## Goal
Starting at the line that contains "Where should I" and ending at the line that contains "click(786, 629)", lay out those lines of the records as a numbered list. Skip blank lines and leave the pictures out.

## Data provided
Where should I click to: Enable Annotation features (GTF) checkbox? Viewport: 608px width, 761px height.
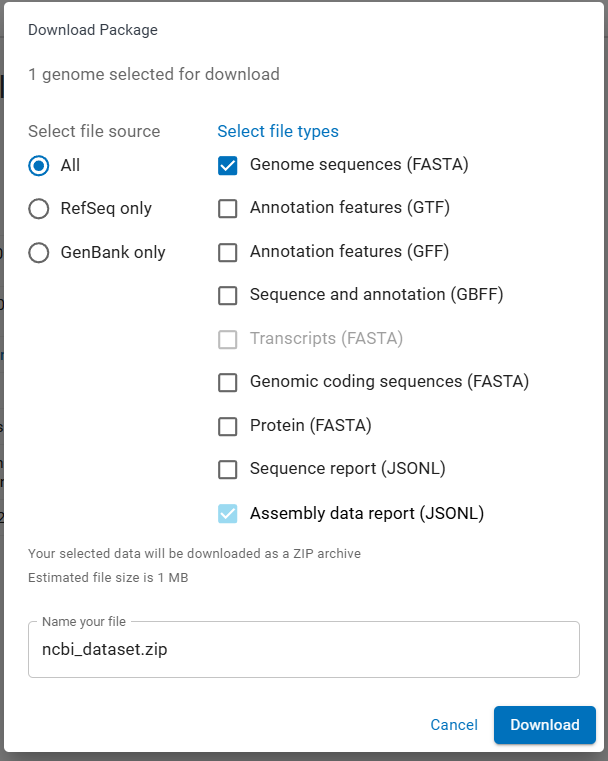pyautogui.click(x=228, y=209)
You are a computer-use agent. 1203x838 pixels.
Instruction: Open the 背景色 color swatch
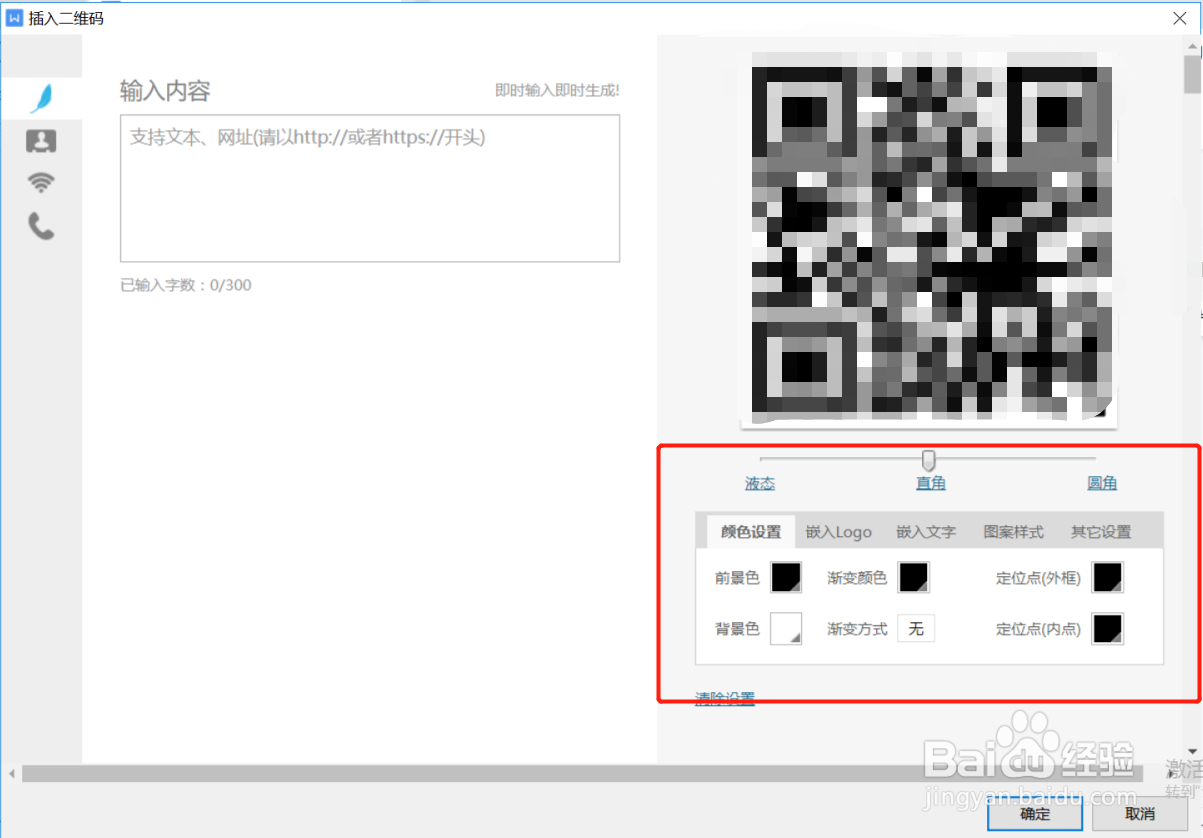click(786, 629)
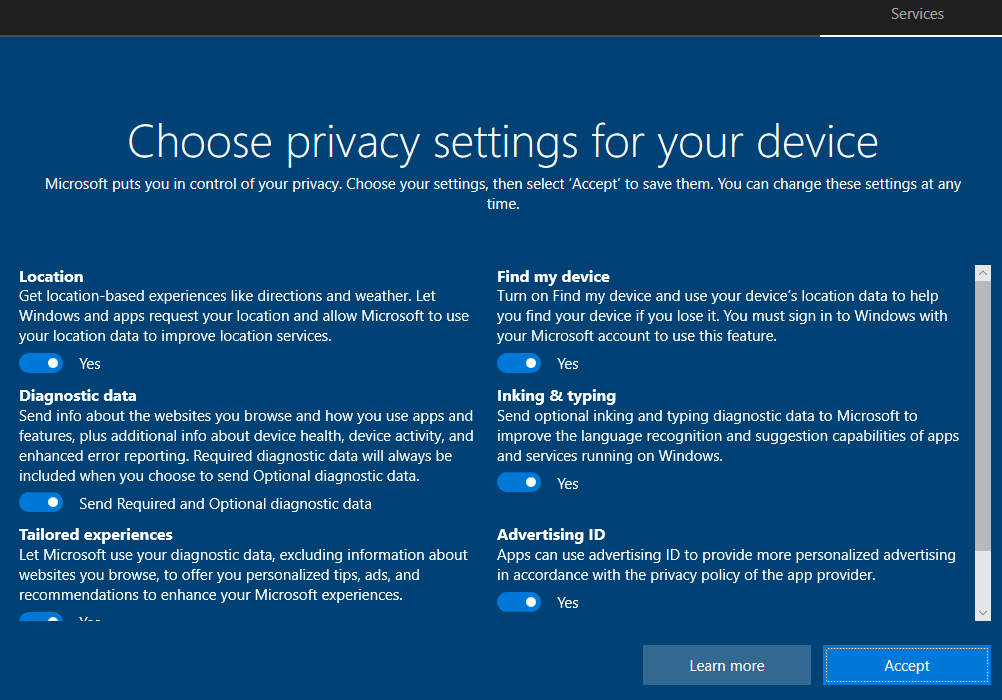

---

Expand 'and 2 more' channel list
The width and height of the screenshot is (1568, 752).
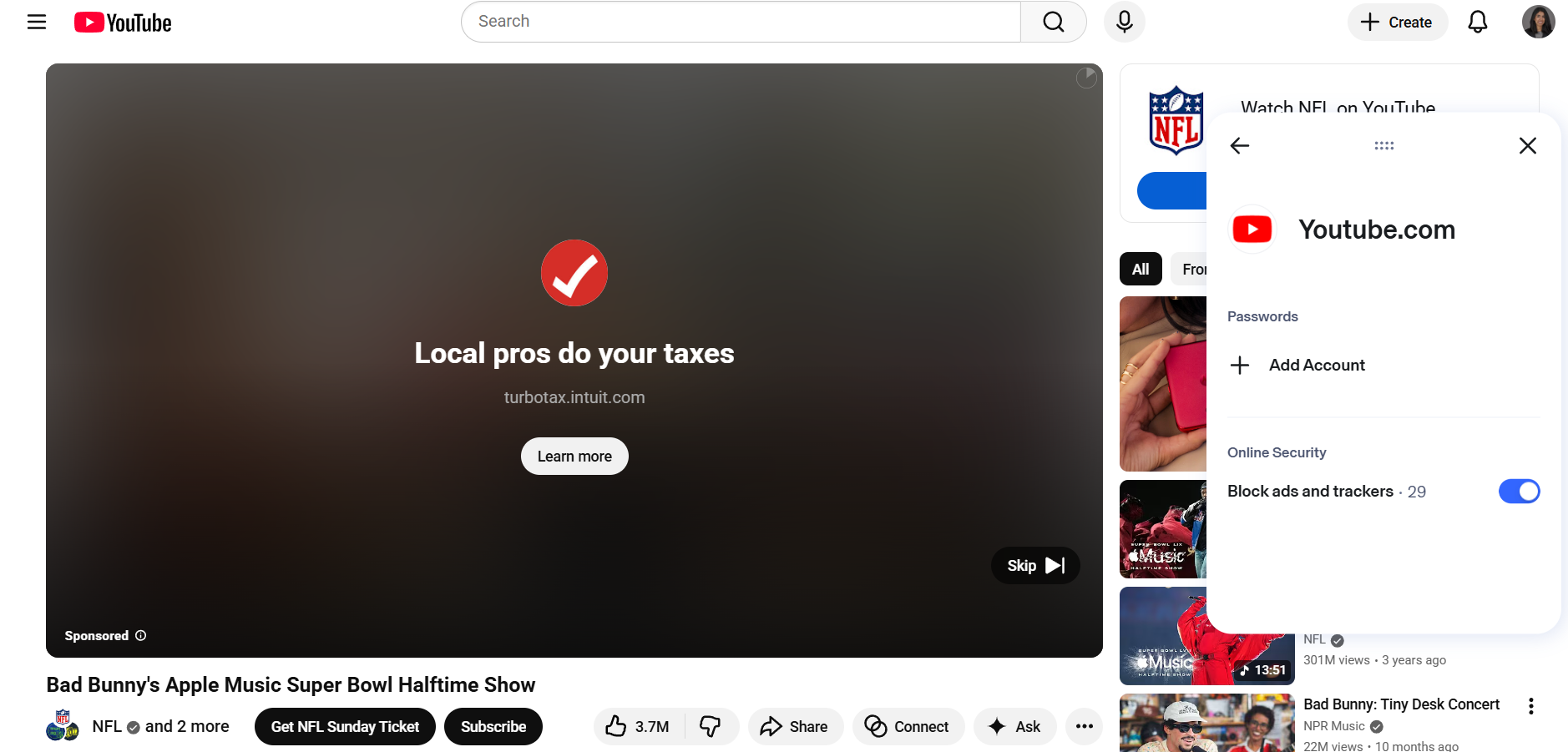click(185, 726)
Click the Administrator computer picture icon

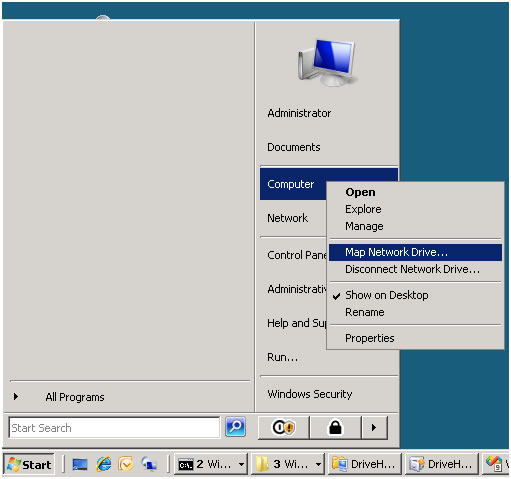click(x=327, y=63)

## Correct response
1. Where should I click to: Enable Annotation features (GTF) checkbox? Viewport: 608px width, 761px height.
2. pyautogui.click(x=228, y=209)
3. You are a computer-use agent. 1203x838 pixels.
4. Instruction: Open the 背景色 color swatch
5. click(786, 629)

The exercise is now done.